En esta primera mitad del siglo XIV se daba de igual manera el florecimiento del Estado bosnio, el que encontró grandes dificultades en su desarrollo debido a las tendencias expansionistas del reino húngaro por una parte, y a la permanente posición del Papado romano por destruir la ”herejía” de los Bogumilos (miembros de una secta religiosa que surgió el siglo X en los Balcanes. Su sede central estaba en Bulgaria por lo que el culto de la secta se propagó por muchos pueblos eslavos. El movimiento surgió de la fusión del dualismo de Oriente y de un intento evangélico para reformar la Iglesia ortodoxa búlgara. Los bogumilos, cuyas doctrinas esenciales se le atribuyen a un sacerdote llamado Bogumil, sostenían que el primer hijo de Dios fue Satanael. Satanael se rebeló y creó, en oposición al espíritu universal original, un mundo de problemas y de seres humanos. El Supremo Padre les otorgó a estos seres humanos el espíritu de la vida. Sin embargo, Satanael mantuvo esclavizado el espíritu de la vida hasta que un segundo hijo de Dios, Logos o Cristo, bajó del cielo y, adoptando un cuerpo espectral, rompió el poder del espíritu maligno, quien desde ese momento fue llamado simplemente Satán; el nombre divino: El, fue omitido.
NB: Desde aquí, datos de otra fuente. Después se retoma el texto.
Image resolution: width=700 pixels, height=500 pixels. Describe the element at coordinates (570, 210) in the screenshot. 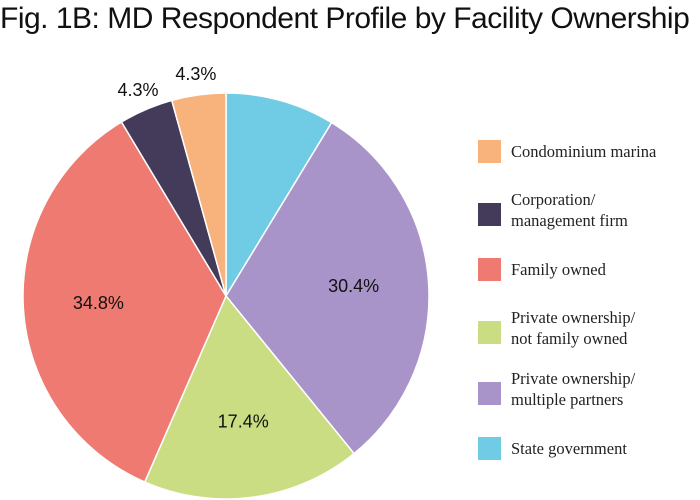

I see `legend-label: Corporation/management firm` at that location.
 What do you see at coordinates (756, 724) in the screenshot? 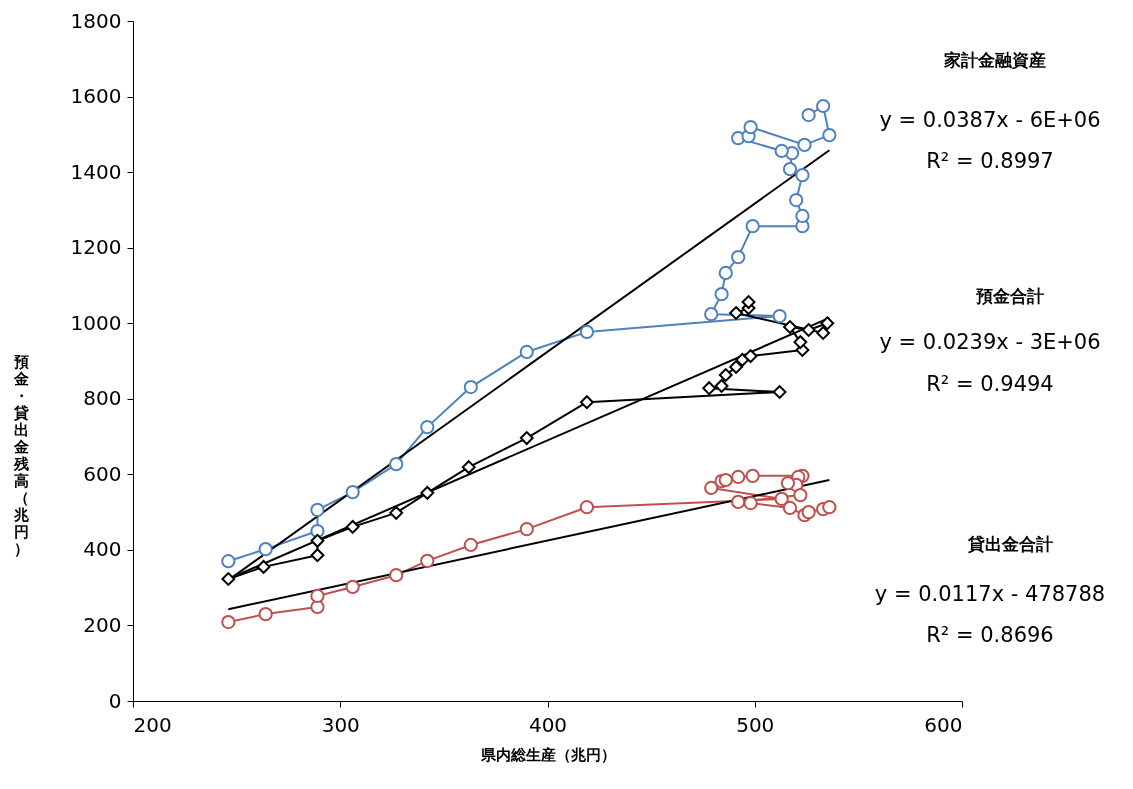
I see `x-tick-label: 500` at bounding box center [756, 724].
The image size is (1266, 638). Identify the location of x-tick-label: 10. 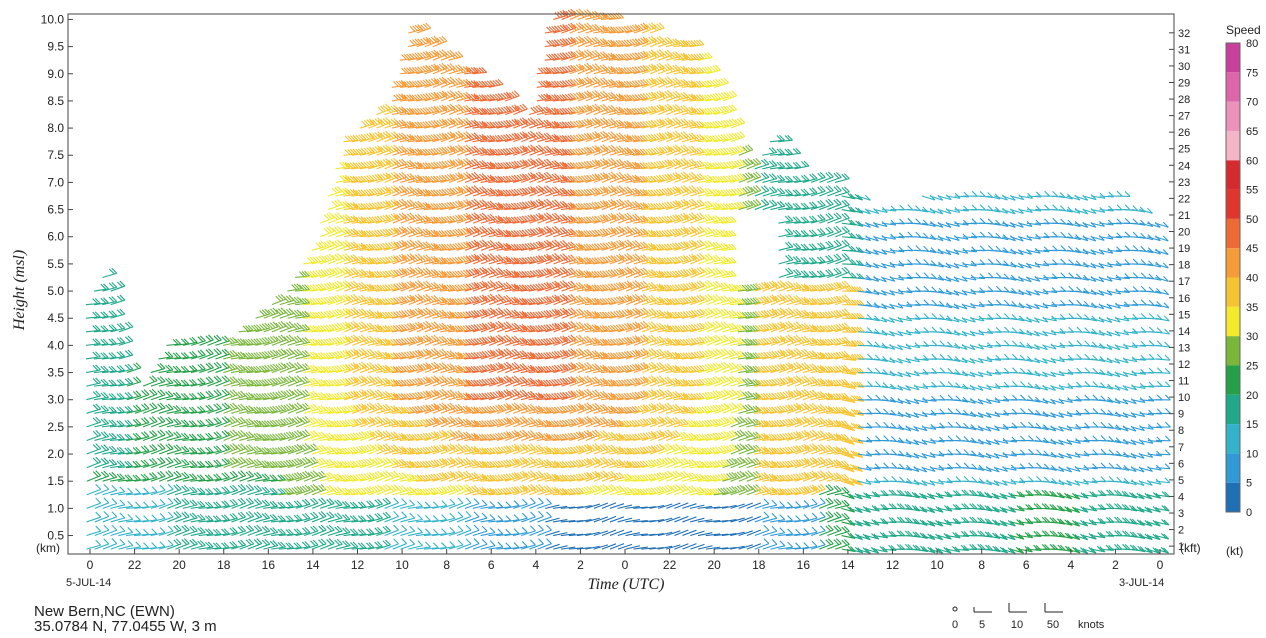
(402, 565).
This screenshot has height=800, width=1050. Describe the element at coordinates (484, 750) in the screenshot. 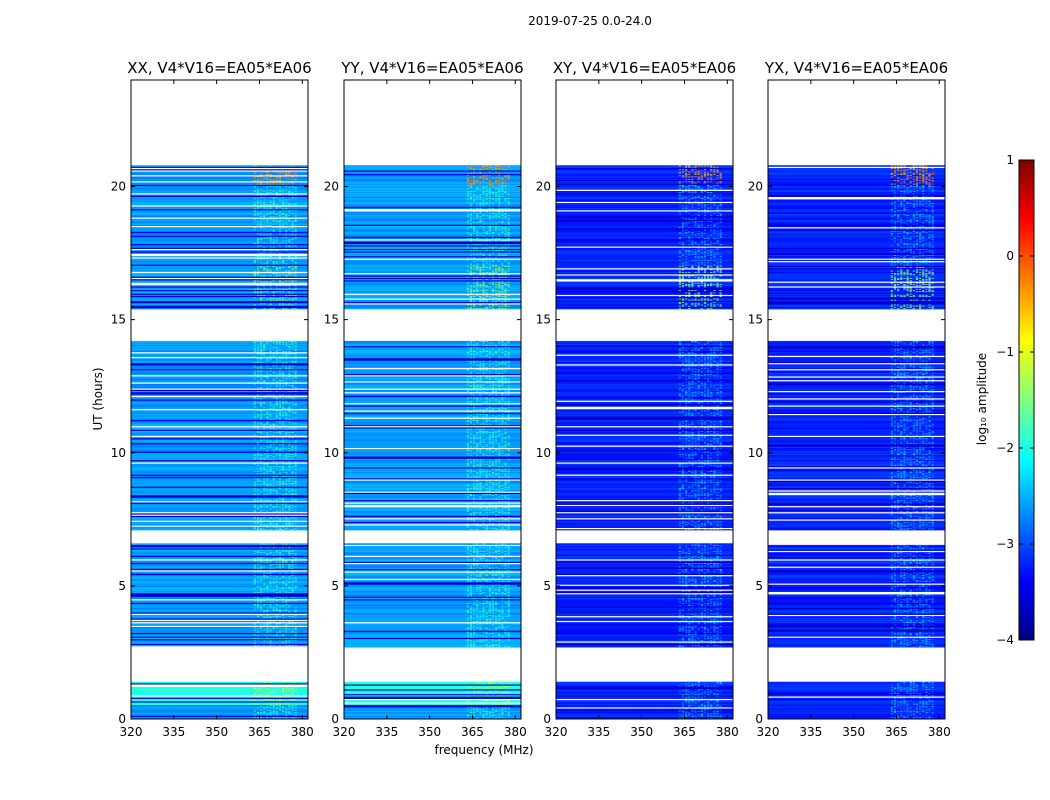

Los bogumilos practicaban un ascetismo muy estricto, despreciaban las imágenes sagradas y renegaban de los sacramentos. Aceptaban todos los escritos del Nuevo Testamento, pero del Antiguo Testamento sólo los Salmos y los Profetas, textos que interpretaban de forma alegórica. La moral y los ideales de los bogumilos parecen haber estado muy por encima del promedio de los de su época) (para mas información: 1, 2). Pero, la herejía de la Iglesia bosnia, junto con ofrecer motivo a la cruzada de Roma y de Hungría contra el joven estado, dio a la nobleza de Bosnia un apoyo ideológico en su lucha contra los conquistadores. La emancipación de Bosnia se halla ligada al ban Kulin (su gobierno abarcó 1180 –1204); y su mayor esplendor, a dos reyes de la dinastía de los Kotromanić: Stevan II y Tvrtko I, quién amplió sus territorios con parte de Serbia, de Croacia y de Dalmacia, coronándose el año 1377 como ”Rey de Serbia y de Bosnia”.